In the listing below, count the lines with "will" and report only the figure.

# # # # # # #

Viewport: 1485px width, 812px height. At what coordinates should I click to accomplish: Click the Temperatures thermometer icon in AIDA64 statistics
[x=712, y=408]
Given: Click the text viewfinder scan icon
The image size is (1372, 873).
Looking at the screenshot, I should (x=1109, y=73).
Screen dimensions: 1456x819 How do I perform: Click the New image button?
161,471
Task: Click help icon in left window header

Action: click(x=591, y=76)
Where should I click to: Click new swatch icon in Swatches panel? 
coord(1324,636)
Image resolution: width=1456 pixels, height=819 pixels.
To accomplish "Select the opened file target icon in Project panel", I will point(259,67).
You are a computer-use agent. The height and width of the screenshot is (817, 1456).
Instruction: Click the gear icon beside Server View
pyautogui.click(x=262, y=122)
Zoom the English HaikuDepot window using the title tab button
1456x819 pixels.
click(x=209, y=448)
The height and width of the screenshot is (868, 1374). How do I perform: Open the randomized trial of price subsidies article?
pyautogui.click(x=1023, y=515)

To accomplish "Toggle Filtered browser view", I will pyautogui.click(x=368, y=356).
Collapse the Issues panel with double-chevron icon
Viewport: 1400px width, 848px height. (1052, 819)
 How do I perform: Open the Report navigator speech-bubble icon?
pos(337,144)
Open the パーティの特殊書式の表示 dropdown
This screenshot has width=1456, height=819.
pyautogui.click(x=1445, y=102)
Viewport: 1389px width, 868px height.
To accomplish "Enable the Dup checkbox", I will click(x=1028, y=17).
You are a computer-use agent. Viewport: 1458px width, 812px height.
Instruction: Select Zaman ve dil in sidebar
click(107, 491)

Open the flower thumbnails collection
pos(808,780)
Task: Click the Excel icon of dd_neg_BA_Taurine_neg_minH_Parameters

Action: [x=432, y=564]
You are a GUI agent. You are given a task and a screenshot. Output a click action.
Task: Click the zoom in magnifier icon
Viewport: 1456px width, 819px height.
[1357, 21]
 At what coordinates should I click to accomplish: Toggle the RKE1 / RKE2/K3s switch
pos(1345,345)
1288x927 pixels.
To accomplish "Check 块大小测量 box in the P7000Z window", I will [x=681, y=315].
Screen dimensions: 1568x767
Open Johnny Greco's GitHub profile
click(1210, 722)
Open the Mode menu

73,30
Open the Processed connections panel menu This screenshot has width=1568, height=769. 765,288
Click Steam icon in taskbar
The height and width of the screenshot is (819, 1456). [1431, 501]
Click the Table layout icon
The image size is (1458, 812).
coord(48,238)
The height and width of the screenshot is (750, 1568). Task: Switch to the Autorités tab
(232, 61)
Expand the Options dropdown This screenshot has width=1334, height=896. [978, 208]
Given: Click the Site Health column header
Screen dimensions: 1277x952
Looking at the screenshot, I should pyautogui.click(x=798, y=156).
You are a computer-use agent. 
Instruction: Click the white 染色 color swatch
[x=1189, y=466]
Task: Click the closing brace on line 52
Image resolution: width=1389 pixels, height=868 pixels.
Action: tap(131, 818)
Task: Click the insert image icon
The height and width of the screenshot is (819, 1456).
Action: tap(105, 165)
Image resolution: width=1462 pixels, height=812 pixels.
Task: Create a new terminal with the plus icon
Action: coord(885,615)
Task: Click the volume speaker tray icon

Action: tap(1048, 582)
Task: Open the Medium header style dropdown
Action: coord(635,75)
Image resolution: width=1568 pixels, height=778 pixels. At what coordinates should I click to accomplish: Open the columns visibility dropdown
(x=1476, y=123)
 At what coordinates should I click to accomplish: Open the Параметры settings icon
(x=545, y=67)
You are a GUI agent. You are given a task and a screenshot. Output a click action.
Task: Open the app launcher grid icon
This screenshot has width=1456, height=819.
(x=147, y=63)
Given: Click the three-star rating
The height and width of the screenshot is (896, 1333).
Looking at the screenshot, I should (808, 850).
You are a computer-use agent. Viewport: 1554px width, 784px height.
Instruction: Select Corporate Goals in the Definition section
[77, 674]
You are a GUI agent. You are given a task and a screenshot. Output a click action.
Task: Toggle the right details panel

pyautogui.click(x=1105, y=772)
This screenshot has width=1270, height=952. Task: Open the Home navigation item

# # # # # # #

== Response to this exercise ==
4